The third and final day starts directly with the sets of parallel sessions; in Auditorium Källan – the Well – we delight in multi-skilled university lecturer Mikko Autere reciting Sufi poetry in Urdu (or was it Hindi?) and introducing us to South Asian practices of aesthetic and mystical cognition; his talk followed by doctoral student Olivia Cejvan, reporting about secrecy as a didactic tool in a Swedish esoteric society. I feel very favoured to be the third one to present in this sequence – even more so, being the one non-academic person to attend the conference. My talk takes place by the entrance, in front of the poster exhibition; retelling the story of Interfaith Dialogue in Images (a workshop in two parts, which I conducted in the autumn of 2019), presenting the concept of Pictorial Reasoning and inviting feedback from a researcher’s perspective. Again, I’m privileged to get insightful comments and questions from such an extremely qualified audience. Two of them to appear on stage a little later…
After the coffee break, with continued discussions, it’s time for professor Mulki al-Sharmani to hold her keynote speech on Women Living with, Learning from, and Reasoning with the Qur’an – sharing experiences from long-time engagement with a number of Muslim women. Some of her informants belong to the islamic minority in Finland, others to the majority in Egypt; some are fairly well-off, others underprivileged; each one of them possessing deep resources of judgement and agency.

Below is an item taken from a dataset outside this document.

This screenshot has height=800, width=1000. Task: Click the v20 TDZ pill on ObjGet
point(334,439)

Next out, in the closing set of parallel sessions, is Laura Hellsten, dancer and doctor in systematic theology. The subject of her lecture is Dance as a Spiritual Formation Practice… partly treated in connection to her project The Praxis of Social Imaginaries; Cosmologies, Othering and Liminality, which has recently been launched in collaboration with Lindsey Drury (PhD at Freie Universität Berlin/ University of Kent). I’ve already had the pleasure to take part of Laura’s and Lindsey’s work within the framework of the Nordic Summer University. More to follow there…
And so: time for some closing words, and one more cup of coffee before we leave. The walk along the Aura river, on my way to the ferry , brings me close to the Wäinö Aaltonen Museum of Art, where a rich retrospective of Jan Kenneth Weckman’s painting is on view. I cannot just pass by, of course; after three days of intense listening, I need to wash my eyes in colour to see again. Need to pay respect to Jan Kenneth’s corpus; to art as materialized thinking.

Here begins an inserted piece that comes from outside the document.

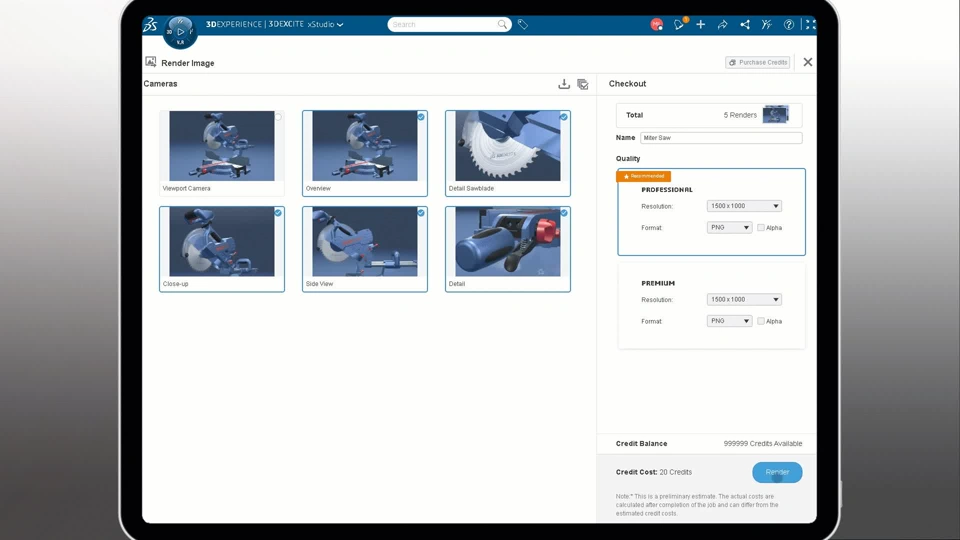
Task: Check Alpha under Premium quality
Action: [x=760, y=321]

Jan Kenneth Weckman: Mother of God (2016); oil on canvas
What, then, do I remember from these sites of learning in Åbo/Turku?
…from Jan Kenneth: to focus on painting, not on the picture.
…from the sisters’ guesthouse: A key. Clean surfaces, plain clothing, sparse colour, morning oats, singing voices converging to the unison. Austerity and care. Time stripped bare of signs of change.
…from the conference: the Q’s and A’s. Living world transformed to words, aligned according to rules of logic. A poem in urdu (or was it hindi?), ungraspable by logic. Delight in meeting, delight in sharing. The beautiful sign on the restroom doors.